Check with your Dr. to see if they can reduce the mg. and then taper you.
Good luck
Hi Brownie,
Actually it's the barbituate that is the worst part in this med. I sure am trying, but the week of the 21st I go on a trip to my HQ......ugh. It's always worse when I travel. This is not easy because I keep reaching for the bottle and asking "why??" It's helping some. I put it down.........wait. Come back and then take 1/2. I guess it's a start. Thanks for the good luck wishes.
Hii Rosie
You are going to beat this battle I know you can just stick in there. Like I said cut down in go for walks and stck to your schedule don't go back. Always look at this way do you want to keep going back I know the answere in no. so if you can just invest in a small same at stapples in make sure to give your meds to your husband in have him lock them up. Then he can give you your daily dose. it makes it a little eaiser you don't have acess to you meds. just give it a try in keep writing a journal it help alot. I;m on 7 1/2 and doing goood there are some weird feelings but I know these will pass. so just hang in there in keep postitive attidude you are a great person in keep telling yourself that. I promise we wll make it!!!!!!!!!!!!!!!!!!!1
Sorry about the spelling I meant Safe. was trying to type to fast. You should try by just a half every mont then cut it down that is how Im doing it. at first I was taking 15-20 a day but went down to 8 cold turkey was sick for a least a good month. but turst be it got better every day during the 1st month now on second month in down to 7 1/2 in doing great if I feel really bad I have A excedrin in between this seems to help. but I never look back on forward can't wait until the day don;t need them any more which is soon. I have such a loving husband he has stuck by my side he understands what I have gone through. he is the one like I said before that gives me my meds in the morning and I take them through the day. They are locked up in the safe. It is so nice not to have to go through so many pills so fast I see how much is left in the bottle my husbans shows me in i;m so proud of myself. you cand do it to.
Hi everyone!
I have an update. My Father passed away in November. I was up to 20 pills per day again. Actually the increase in pills started in August after my husband was laid off after 22 years. Bad news, he still has not find work, so I'm the sole source of income.

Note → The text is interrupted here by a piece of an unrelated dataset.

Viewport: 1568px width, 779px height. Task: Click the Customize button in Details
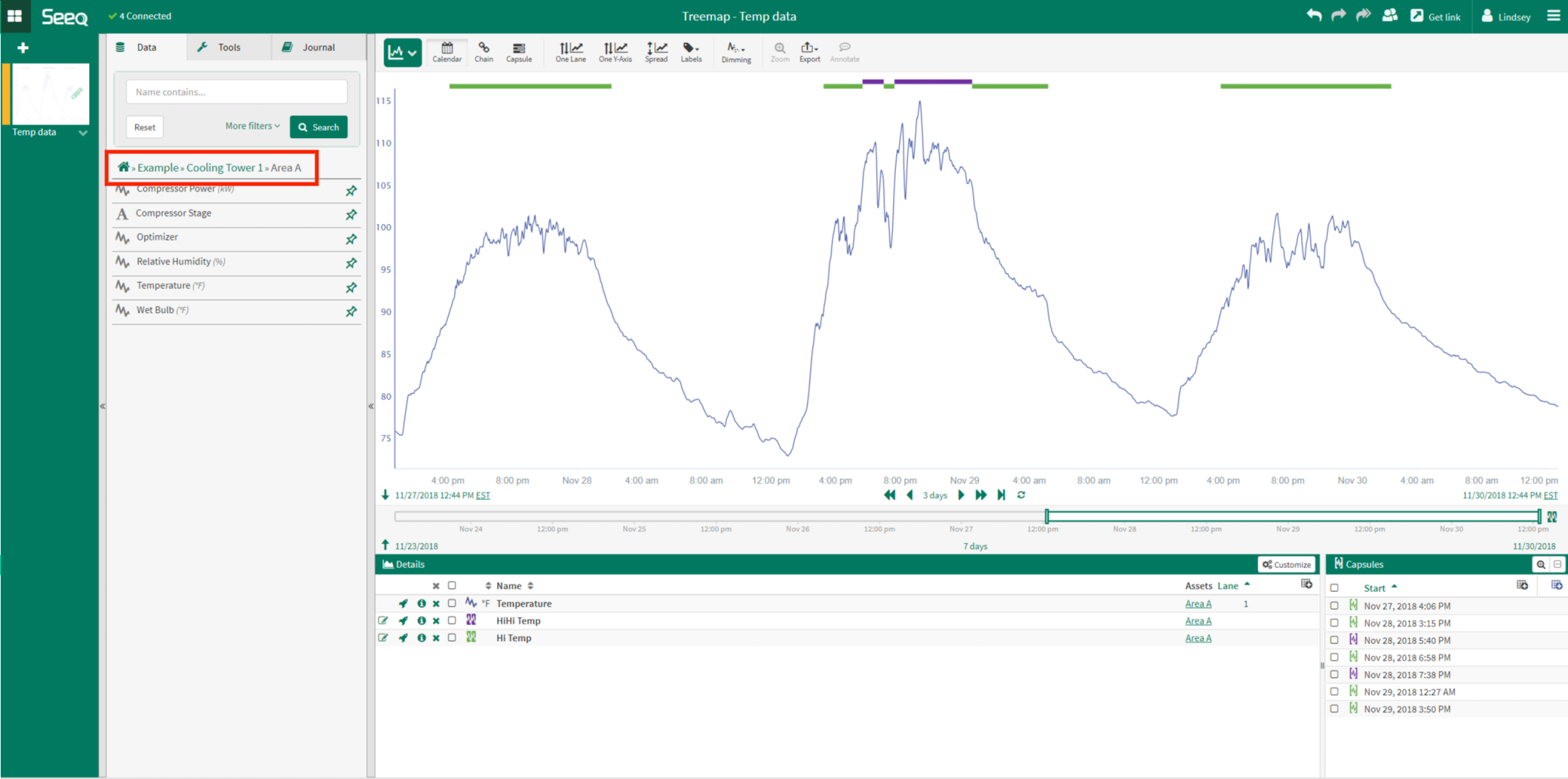pos(1286,564)
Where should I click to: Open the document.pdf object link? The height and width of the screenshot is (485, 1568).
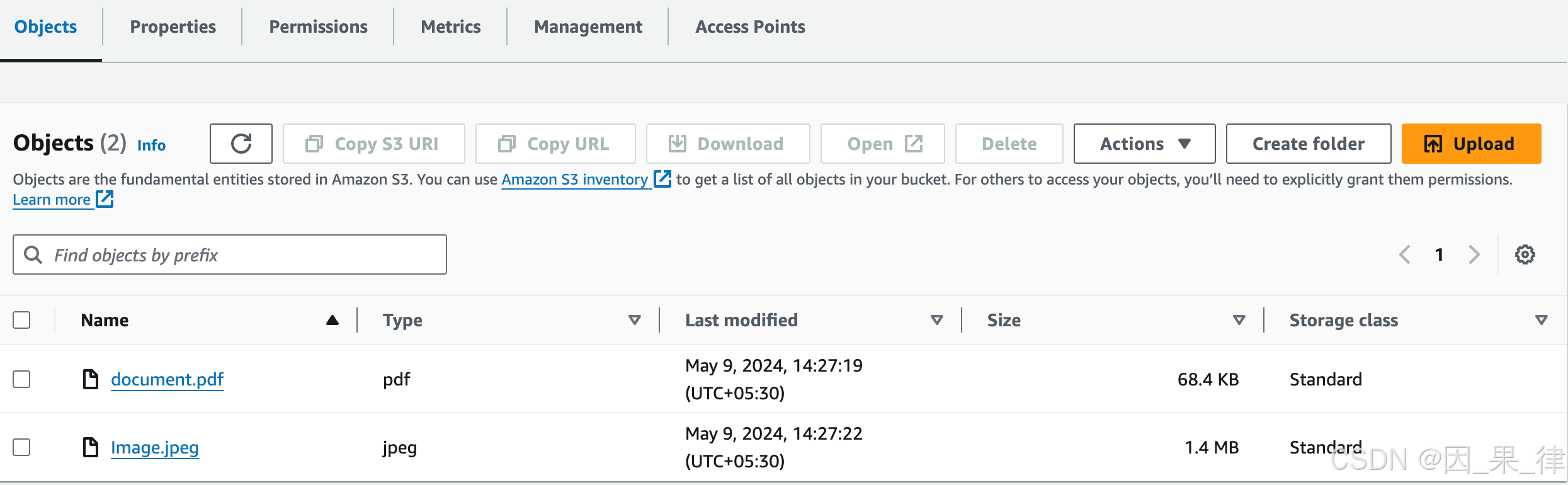[167, 379]
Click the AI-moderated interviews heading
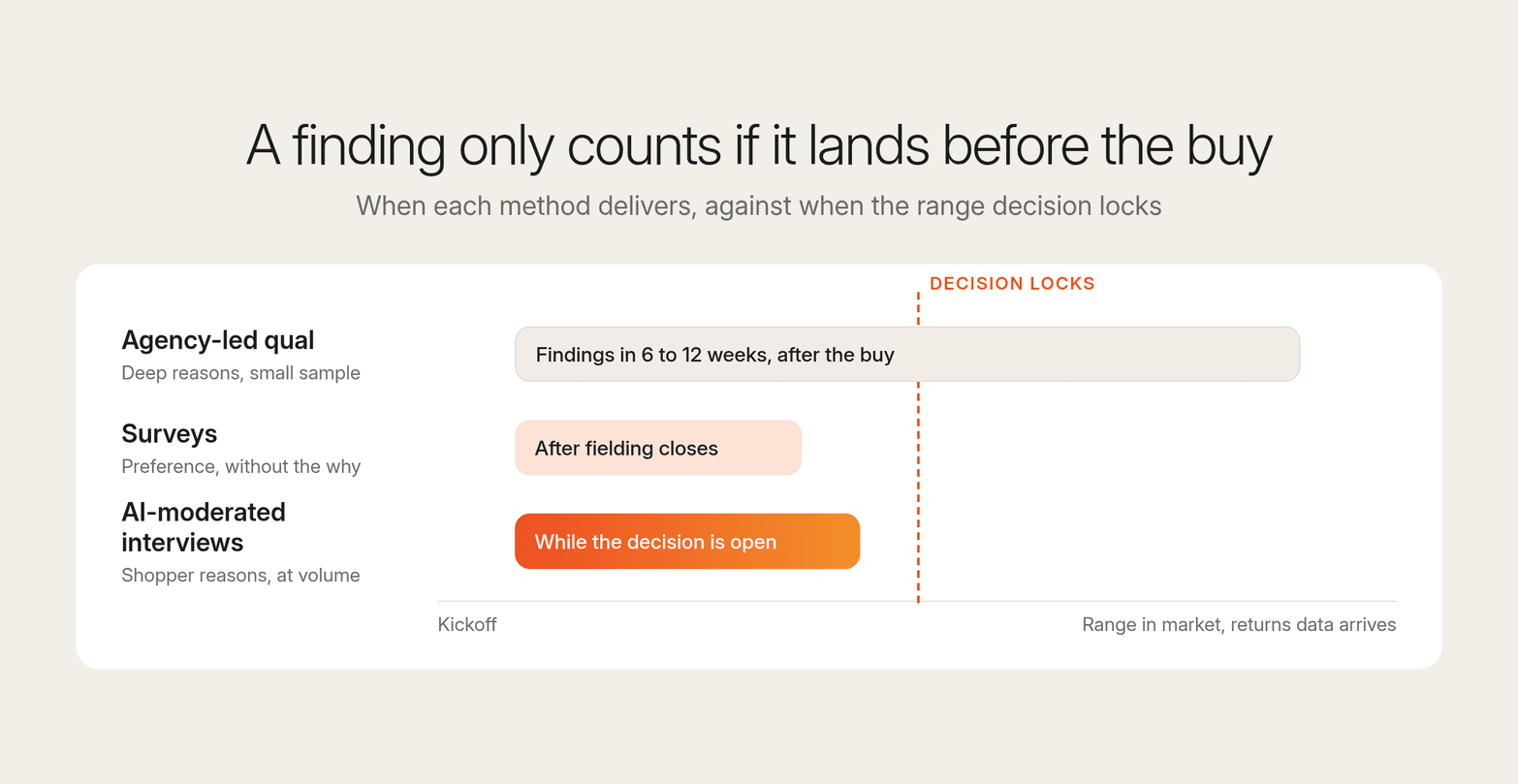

I never was able to taper off in August. I am finally down to 10 pills per day. My husband monitors my pills every day. You have to have a VERY strong willed spouse for this to work. I was getting pretty mean at first. I didn't want anyone cotrolling me. He's been fantastic and if anyone needs any advice please ask me. I can't seem to get past the 10 pill a day mark. I do try, but I use the excuse to take the 10 every day without tapering as an excuse because now I'm going through probate with my Father's property and the siblings are at each other every day. This is a HUGE accomplishment for me nonetheless. I hope to get down to 5 by summer. It's not easy, but dertermination in belief in myself WILL get me there!!